Today the couple, along with a growing corporate team, has a lot to cluck about. After developing two successful company-owned stores in Auburn, they began franchising in 2012. By the end of 2014, 29 units were open, with contracts signed for 114 restaurants. Revenues for 2014 were $22 million, and $50 million in sales is projected for 2015. By 2016, Kevin Brown, the company’s CEO, anticipates hitting $80 million to $90 million in sales.
All this from a concept that specializes in one thing — and that operates six days a week from 10 a.m. to 6 p.m., with lunch accounting for the vast majority of its $1.1 million average unit volumes.

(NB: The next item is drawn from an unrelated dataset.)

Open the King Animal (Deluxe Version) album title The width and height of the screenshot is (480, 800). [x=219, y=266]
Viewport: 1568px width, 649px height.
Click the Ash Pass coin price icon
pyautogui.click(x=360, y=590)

To date, zero dollars have been spent to advertise that franchises are available. Rather, leads have come in almost exclusively from people who have personally experienced Chicken Salad Chick and asked to franchise the concept in their markets. “We had so much interest from day one that I started maintaining a database of prospects in the event that we decided to start franchising,” Brown says. “Every time someone came in and said, ‘I wish we had this in Dallas, or Atlanta’ and ‘Please call me if you ever decide to franchise,’ I’d take their information so that, when we were ready, we could reach out to them. Within 30 days of selling our first franchise we sold a total of 18 locations. At that point, we really believed the concept had legs, and we’ve just continued to build on that.”

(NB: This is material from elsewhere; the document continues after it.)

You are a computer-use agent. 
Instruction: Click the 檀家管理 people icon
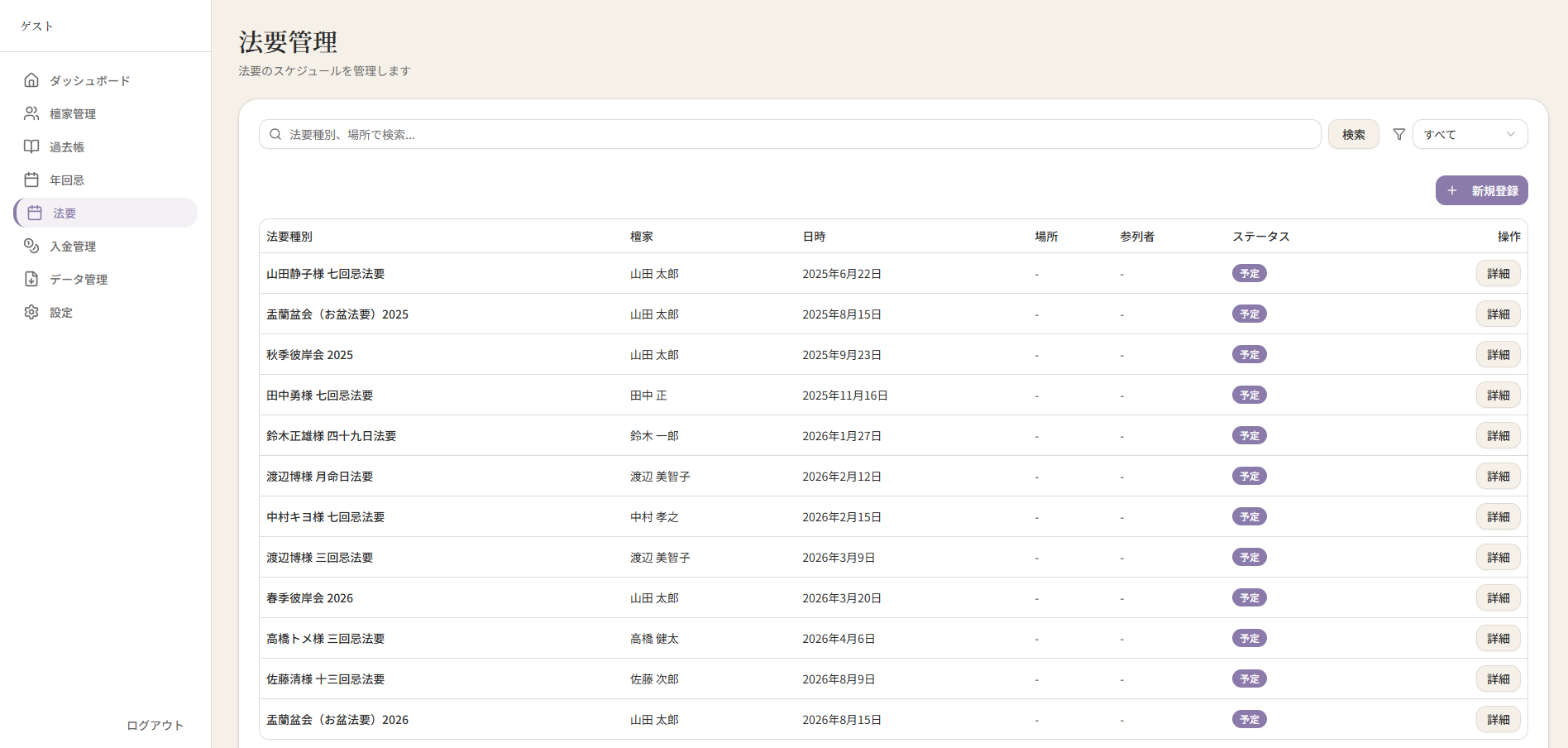tap(31, 113)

While chicken salad is the single star of the show at Chicken Salad Chick, the concept offers up 15 variations on the beloved Southern staple, from plain and simple to decidedly nontraditional. All are made daily on-site in each location.

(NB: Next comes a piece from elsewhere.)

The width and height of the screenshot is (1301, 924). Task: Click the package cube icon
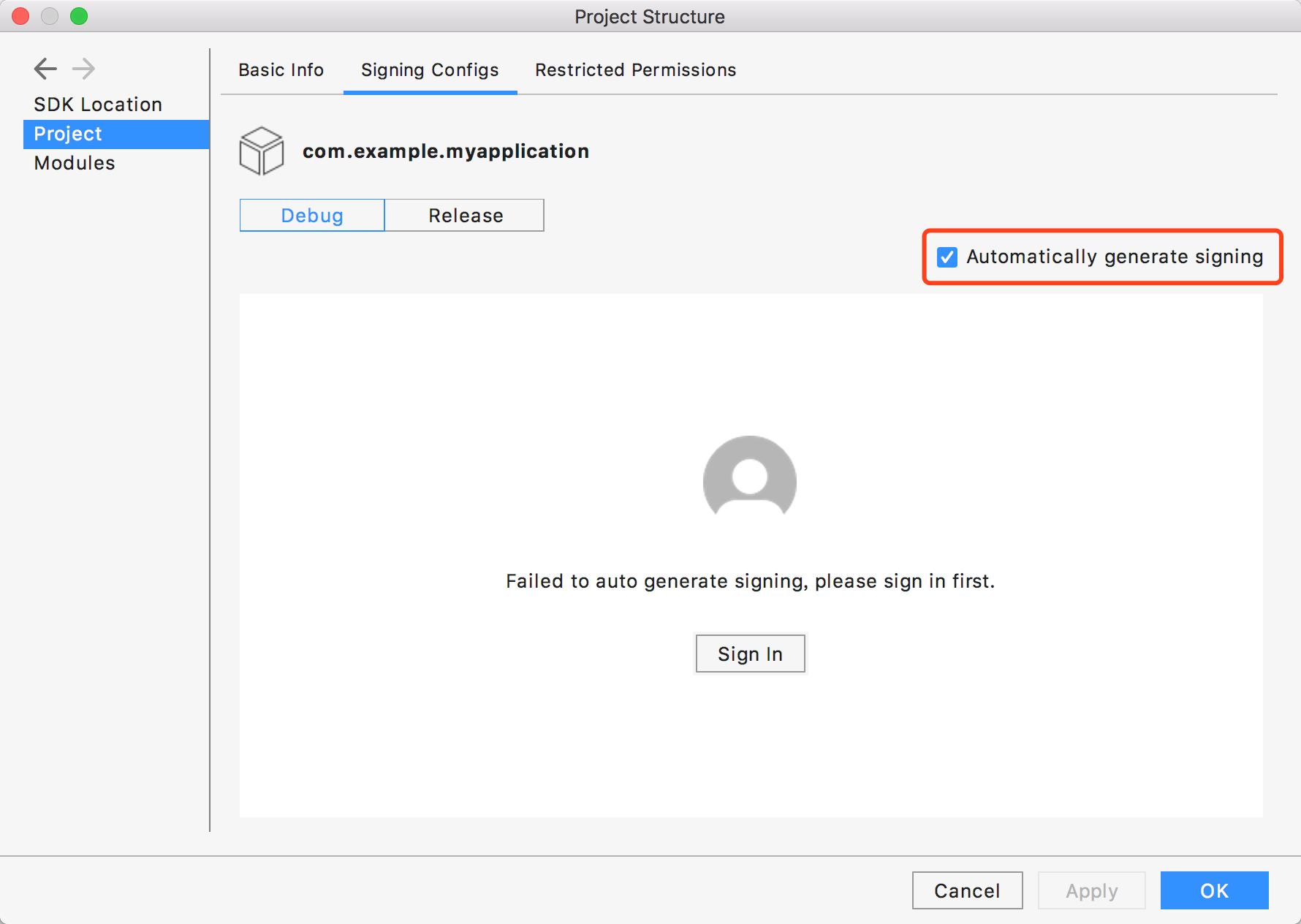[x=261, y=151]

The two runaway best-sellers in every store in the system, Brown says, are the Classic Carol, a simple, traditional blend of shredded chicken, mayonnaise, minced celery and house seasoning blend, and the Fancy Nancy, with diced apples, grapes and pecans.
The menu offers a little something for everyone. Jazzy Julie, for instance, features cayenne pepper, bacon and shredded cheddar; Luau Lydia has pineapple and macadamia nuts; Kickin’ Kay Lynne features Buffalo sauce, ranch dressing, bacon, shredded cheddar and chopped jalapenos; Olivia’s Old South has sweet pickle relish and eggs.
Guests can have their meals plated salad-style or as sandwiches with choice of side salads, a pickle spear and cookie of the day. Alternatively, the Chick Trio option lets them choose three scoops of any chicken salad or side items served on lettuce with wheat crackers. Fresh soups and a small selection of deli sandwiches are options for those who don’t like or want chicken salad. In keeping with the sassy, humorous essence that the brand has cultivated, that section of the menu is marketed as being “for those of you who were dragged here by a chicken salad lover and are refusing to try something new.”
The deli sandwiches include roast beef, ham, turkey and pimiento cheese. Those sandwiches represent a very small portion of the business, however. Fully 97 percent of sales come from chicken salad, which is also sold by the pound for $9.99.
The vast majority of sales are to women. The brand is unabashedly female-friendly, from its name, to its ambiance, menu, decor and graphics. “Upwards of 70 percent of our guests are women. We embrace that, and it’s something that you feel when you walk into our restaurants. Everyone’s welcome, but the brand caters especially to women in fun, whimsical ways. We poke fun at how Southern and chick-friendly we are,” says Brown.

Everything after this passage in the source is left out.